El Sumo Pontífice instó a los fieles a rezar por quienes en las últimas semanas perdieron la vida a raíz de los atentados y los enfrentamientos. "La situación es grave", señaló el Pontífice.
La semana pasada, el Papa recibió la visita del primer ministro ucraniano, Arseni Yatseniuk, al que aseguró que hará "todo lo posible" por conseguir la paz en su país.
En medio de los enfrentamientos entre manifestantes prorrusos y fuerzas de seguridad conformadas por el estado en situación de emergencia, unas 50 personas, la mayoría manifestantes, murieron el viernes pasado en el incendio de un edificio en Odesa.
El incidente viene a sumarse a una serie de muertes de ambos bandos, en medio de enfrentamientos en las principales ciudades de Ucrania, pero también en el marco de atentados, y operaciones especiales que desde hace varios meses se viven en el interior del país.
Entre otros hechos destacados, la semana pasada el alcalde de Járkov, Guennadi Kernes, fue internado de urgencia tras ser tiroteado por la espalda, mientras se bañaba en un arroyo cercano a su casa.

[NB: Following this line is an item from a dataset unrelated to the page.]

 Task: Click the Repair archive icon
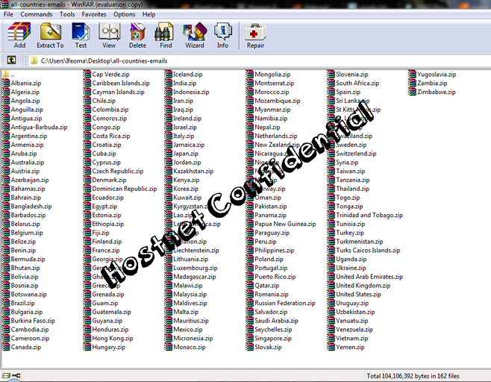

El ataque tuvo lugar tan sólo un día después de los enfrentamientos en la ciudad entre ultranacionalistas y manifestantes antigubernamentales, los que dejaron a 14 personas heridas.
Por otro lado el Papa también se refirió a las víctimas del viernes en el noreste de Afganistán, que dejó según las autoridades locales al menos 300 muertos.
"Recemos por los muertos causados por el gigantesco deslizamiento de tierra que golpeó hace dos días un pueblo de Afganistán. Que Dios Todopoderoso (...) pueda recibirlos en su paz y dar a los supervivientes la fuerza de seguir hacia delante con el apoyo de todos los que se esfuerzan en aliviar su sufrimiento", dijo tras la oración en la plaza San Pedro.